**DOCUMENT PASSAGE**
================================

- Classification: Division I/II
- Teams: 6
- Site: Rec Hall University Park, Pennsylvania
- Champions: Penn State (32nd title)
- Winning coach: Mark Pavlik (22nd title)
- MVP: Cal Fisher (Penn State)

= 2021 Eastern Intercollegiate Volleyball Association tournament =

The 2021 Eastern Intercollegiate Volleyball Association Tournament was a men's volleyball tournament for the Eastern Intercollegiate Volleyball Association (EIVA) during the 2021 NCAA Division I & II men's volleyball season. It was held April 16 through April 24, 2021 at campus sites. The winner received the association's automatic bid to the 2021 NCAA volleyball tournament.

==Seeds==
With the Ivy League choosing not to participate in spring athletics, neither Harvard nor defending conference champion Princeton participated in the season. As a result EIVA changed tournament formats. All six schools participated in the tournament. Seeds 1 and 2 received byes to the semifinals, which were played at Rec Hall in University Park, Pennsylvania. The Championship also was played at Rec Hall. Seed 3 played seed 6, and seed 4 played seed 5 in the conference tournament opening round at the 3 and 4 seeds' schools.

================================

**TASK LIST**
1: Write out the passage from the EIVA tournament text word for word, from "The 2021 Eastern" up to and including "NCAA volleyball tournament.".
2: Answer these questions using the EIVA tournament text:
(a) Who was the winning coach?
(b) Which seeds got byes to the semifinals?
(c) Where were the opening-round matches played?

**MATERIAL PROVIDED**

================================

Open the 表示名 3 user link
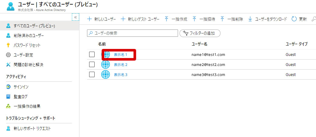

================================

**RESULTS OF THE TASKS**
1:
The 2021 Eastern Intercollegiate Volleyball Association Tournament was a men's volleyball tournament for the Eastern Intercollegiate Volleyball Association (EIVA) during the 2021 NCAA Division I & II men's volleyball season. It was held April 16 through April 24, 2021 at campus sites. The winner received the association's automatic bid to the 2021 NCAA volleyball tournament.

2:
(a) Mark Pavlik
(b) Seeds 1 and 2
(c) At the 3 and 4 seeds' schools